DATA.
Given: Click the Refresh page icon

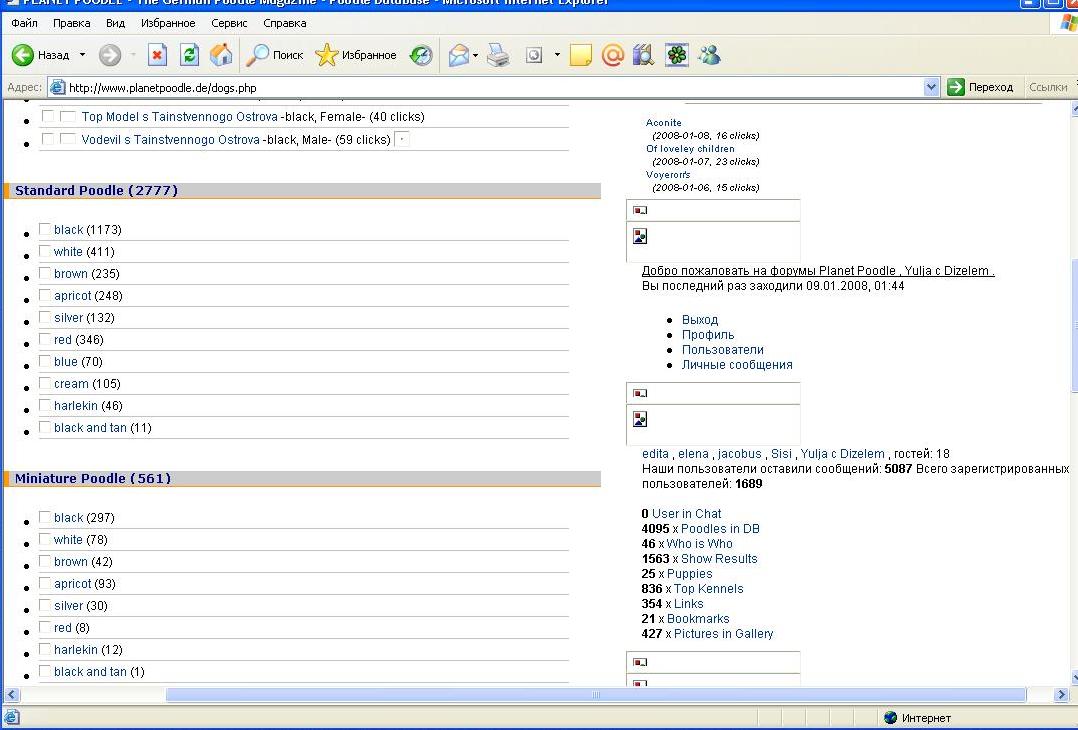Looking at the screenshot, I should [x=189, y=56].
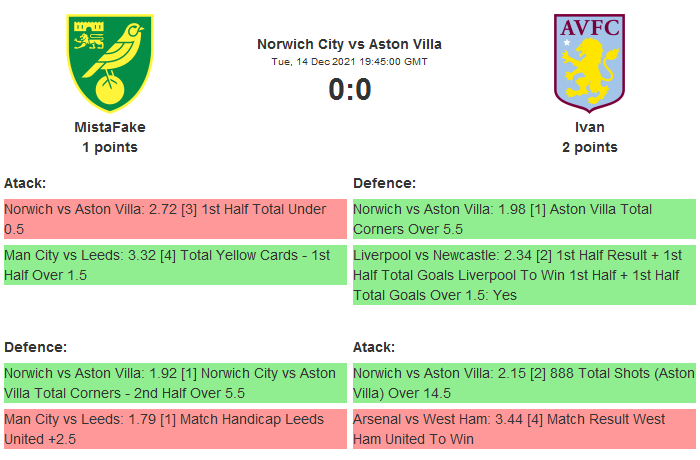Click MistaFake's 1 points label
This screenshot has width=700, height=460.
coord(110,147)
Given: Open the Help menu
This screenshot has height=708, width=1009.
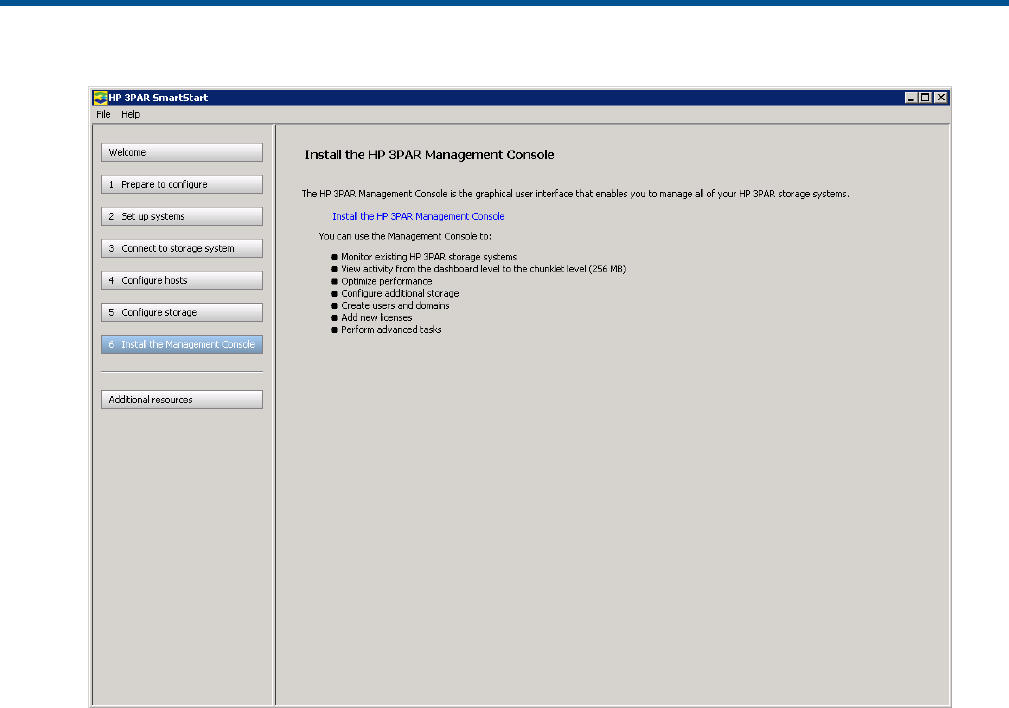Looking at the screenshot, I should pos(131,114).
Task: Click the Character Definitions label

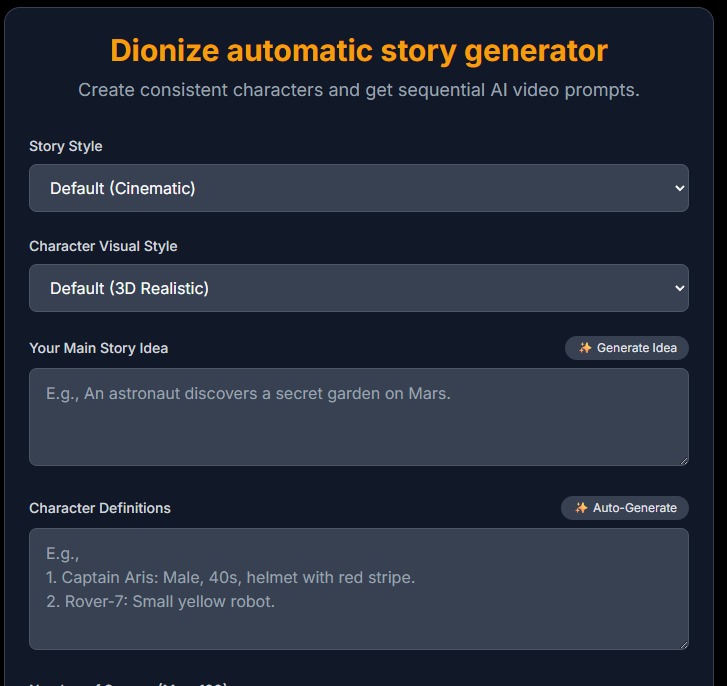Action: (100, 508)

AIM OF THE TASK. Render all entries verbatim, excluding any pictures they hold.

ANSWER AREA.
Given: Click the Refresh page icon

Looking at the screenshot, I should [x=189, y=56].
Click MistaFake's 1 points label
This screenshot has width=700, height=460.
coord(110,147)
Given: Open the Help menu
This screenshot has height=708, width=1009.
Looking at the screenshot, I should pos(131,114).
Task: Click the Character Definitions label

Action: (100, 508)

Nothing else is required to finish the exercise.